INPUT DATA START
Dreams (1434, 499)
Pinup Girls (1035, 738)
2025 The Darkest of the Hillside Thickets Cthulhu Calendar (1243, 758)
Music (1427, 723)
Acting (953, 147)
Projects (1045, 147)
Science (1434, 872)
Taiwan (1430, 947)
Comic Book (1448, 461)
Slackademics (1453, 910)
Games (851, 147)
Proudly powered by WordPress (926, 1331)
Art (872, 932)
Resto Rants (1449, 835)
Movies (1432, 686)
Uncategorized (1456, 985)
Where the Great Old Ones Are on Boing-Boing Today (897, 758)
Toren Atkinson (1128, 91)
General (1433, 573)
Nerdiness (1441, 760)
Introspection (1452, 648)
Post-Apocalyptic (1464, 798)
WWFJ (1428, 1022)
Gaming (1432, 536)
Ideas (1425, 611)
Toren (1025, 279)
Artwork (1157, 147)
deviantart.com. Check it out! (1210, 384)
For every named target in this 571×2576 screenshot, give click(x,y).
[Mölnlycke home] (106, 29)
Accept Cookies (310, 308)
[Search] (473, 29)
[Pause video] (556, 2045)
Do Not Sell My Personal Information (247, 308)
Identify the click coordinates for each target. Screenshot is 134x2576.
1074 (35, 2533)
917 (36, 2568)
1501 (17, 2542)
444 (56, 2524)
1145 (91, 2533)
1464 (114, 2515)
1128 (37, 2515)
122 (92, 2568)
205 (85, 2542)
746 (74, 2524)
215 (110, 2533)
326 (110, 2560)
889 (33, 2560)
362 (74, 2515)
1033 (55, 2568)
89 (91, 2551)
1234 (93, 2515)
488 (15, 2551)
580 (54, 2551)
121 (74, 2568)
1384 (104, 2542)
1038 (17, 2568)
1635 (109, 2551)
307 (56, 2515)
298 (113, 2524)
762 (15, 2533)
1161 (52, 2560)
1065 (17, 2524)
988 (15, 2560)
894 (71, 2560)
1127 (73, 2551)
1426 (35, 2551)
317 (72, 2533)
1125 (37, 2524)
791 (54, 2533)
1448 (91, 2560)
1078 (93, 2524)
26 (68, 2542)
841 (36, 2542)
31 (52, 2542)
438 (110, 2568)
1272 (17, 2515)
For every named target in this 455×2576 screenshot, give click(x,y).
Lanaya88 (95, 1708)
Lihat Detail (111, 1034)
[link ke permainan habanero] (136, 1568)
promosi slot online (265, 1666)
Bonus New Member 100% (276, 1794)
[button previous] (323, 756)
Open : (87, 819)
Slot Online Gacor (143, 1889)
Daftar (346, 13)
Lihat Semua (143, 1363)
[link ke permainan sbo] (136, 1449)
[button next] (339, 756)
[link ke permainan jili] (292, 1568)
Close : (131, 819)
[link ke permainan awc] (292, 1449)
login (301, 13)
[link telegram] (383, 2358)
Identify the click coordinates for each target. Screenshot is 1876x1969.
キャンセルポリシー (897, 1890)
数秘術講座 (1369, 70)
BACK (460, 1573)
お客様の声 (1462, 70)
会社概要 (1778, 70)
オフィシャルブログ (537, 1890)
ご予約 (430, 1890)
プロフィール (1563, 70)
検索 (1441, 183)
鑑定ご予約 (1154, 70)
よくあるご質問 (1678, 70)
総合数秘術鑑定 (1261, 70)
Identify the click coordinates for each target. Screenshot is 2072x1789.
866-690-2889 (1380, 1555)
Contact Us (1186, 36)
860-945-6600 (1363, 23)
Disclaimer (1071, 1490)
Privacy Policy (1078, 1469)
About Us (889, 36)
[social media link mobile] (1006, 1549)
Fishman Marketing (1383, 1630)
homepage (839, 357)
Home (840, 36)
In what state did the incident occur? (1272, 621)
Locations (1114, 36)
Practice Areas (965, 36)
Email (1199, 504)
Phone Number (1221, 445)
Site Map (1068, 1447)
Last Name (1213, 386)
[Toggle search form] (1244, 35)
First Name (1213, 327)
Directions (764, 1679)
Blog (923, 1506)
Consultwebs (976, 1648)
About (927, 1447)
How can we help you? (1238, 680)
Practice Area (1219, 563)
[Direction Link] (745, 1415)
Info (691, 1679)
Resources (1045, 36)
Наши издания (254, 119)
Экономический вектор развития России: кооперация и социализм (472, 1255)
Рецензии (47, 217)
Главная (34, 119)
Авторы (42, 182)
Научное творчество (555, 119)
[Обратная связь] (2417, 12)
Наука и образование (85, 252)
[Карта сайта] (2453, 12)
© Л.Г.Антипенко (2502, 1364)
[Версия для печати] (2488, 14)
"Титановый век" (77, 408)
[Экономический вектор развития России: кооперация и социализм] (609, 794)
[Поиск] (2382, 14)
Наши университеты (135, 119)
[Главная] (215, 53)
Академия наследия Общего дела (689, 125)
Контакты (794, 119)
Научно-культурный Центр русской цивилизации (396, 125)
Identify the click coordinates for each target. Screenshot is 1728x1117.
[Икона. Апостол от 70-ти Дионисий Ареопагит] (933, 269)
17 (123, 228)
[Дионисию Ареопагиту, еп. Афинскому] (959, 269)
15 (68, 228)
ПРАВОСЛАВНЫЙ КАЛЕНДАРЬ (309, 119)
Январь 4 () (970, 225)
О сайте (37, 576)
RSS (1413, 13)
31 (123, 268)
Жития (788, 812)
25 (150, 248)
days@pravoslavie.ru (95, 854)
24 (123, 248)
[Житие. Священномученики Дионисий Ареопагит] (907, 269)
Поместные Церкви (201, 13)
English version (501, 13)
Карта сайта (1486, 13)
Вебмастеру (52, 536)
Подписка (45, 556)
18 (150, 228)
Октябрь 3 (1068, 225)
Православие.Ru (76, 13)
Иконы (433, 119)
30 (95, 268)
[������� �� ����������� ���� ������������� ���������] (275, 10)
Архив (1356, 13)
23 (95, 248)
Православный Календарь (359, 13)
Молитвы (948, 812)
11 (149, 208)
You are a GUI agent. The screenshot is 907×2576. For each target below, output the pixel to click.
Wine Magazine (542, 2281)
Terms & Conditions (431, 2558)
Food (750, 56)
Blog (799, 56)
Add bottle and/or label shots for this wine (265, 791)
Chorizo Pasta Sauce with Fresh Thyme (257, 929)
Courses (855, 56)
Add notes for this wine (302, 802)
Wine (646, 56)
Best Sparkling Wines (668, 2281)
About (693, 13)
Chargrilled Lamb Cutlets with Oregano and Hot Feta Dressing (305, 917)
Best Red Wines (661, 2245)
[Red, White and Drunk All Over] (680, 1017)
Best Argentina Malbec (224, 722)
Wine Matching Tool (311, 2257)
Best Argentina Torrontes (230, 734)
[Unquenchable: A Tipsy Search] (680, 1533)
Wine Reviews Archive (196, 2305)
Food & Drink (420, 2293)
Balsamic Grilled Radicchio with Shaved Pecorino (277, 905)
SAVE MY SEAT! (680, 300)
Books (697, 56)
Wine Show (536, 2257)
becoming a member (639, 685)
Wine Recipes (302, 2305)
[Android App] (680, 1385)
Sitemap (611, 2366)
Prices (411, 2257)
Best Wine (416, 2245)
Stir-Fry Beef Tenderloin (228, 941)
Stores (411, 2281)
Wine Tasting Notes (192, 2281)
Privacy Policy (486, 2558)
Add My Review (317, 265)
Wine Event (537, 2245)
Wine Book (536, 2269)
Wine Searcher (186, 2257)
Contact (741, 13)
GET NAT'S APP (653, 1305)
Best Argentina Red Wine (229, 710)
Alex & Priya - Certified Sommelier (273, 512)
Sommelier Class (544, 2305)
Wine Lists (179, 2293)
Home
INPUT DATA END
» WHAT THE TASK ASKS
In the listing above, find the line containing "89 (91, 2551)" and the line containing "Consultwebs (976, 1648)", then quote both, plus every line between them, exactly as written.

» WRITTEN ANSWER
89 (91, 2551)
1234 (93, 2515)
488 (15, 2551)
580 (54, 2551)
121 (74, 2568)
1384 (104, 2542)
1038 (17, 2568)
1635 (109, 2551)
307 (56, 2515)
298 (113, 2524)
762 (15, 2533)
1161 (52, 2560)
1065 (17, 2524)
988 (15, 2560)
894 (71, 2560)
1127 (73, 2551)
1426 (35, 2551)
317 (72, 2533)
1125 (37, 2524)
791 (54, 2533)
1448 (91, 2560)
1078 (93, 2524)
26 (68, 2542)
841 (36, 2542)
31 (52, 2542)
438 (110, 2568)
1272 (17, 2515)
For every named target in this 455×2576 screenshot, give click(x,y).
Lanaya88 (95, 1708)
Lihat Detail (111, 1034)
[link ke permainan habanero] (136, 1568)
promosi slot online (265, 1666)
Bonus New Member 100% (276, 1794)
[button previous] (323, 756)
Open : (87, 819)
Slot Online Gacor (143, 1889)
Daftar (346, 13)
Lihat Semua (143, 1363)
[link ke permainan sbo] (136, 1449)
[button next] (339, 756)
[link ke permainan jili] (292, 1568)
Close : (131, 819)
[link ke permainan awc] (292, 1449)
login (301, 13)
[link telegram] (383, 2358)
Identify the click coordinates for each target. Screenshot is 1876x1969.
キャンセルポリシー (897, 1890)
数秘術講座 (1369, 70)
BACK (460, 1573)
お客様の声 (1462, 70)
会社概要 (1778, 70)
オフィシャルブログ (537, 1890)
ご予約 (430, 1890)
プロフィール (1563, 70)
検索 (1441, 183)
鑑定ご予約 (1154, 70)
よくあるご質問 (1678, 70)
総合数秘術鑑定 (1261, 70)
Identify the click coordinates for each target. Screenshot is 2072x1789.
866-690-2889 (1380, 1555)
Contact Us (1186, 36)
860-945-6600 (1363, 23)
Disclaimer (1071, 1490)
Privacy Policy (1078, 1469)
About Us (889, 36)
[social media link mobile] (1006, 1549)
Fishman Marketing (1383, 1630)
homepage (839, 357)
Home (840, 36)
In what state did the incident occur? (1272, 621)
Locations (1114, 36)
Practice Areas (965, 36)
Email (1199, 504)
Phone Number (1221, 445)
Site Map (1068, 1447)
Last Name (1213, 386)
[Toggle search form] (1244, 35)
First Name (1213, 327)
Directions (764, 1679)
Blog (923, 1506)
Consultwebs (976, 1648)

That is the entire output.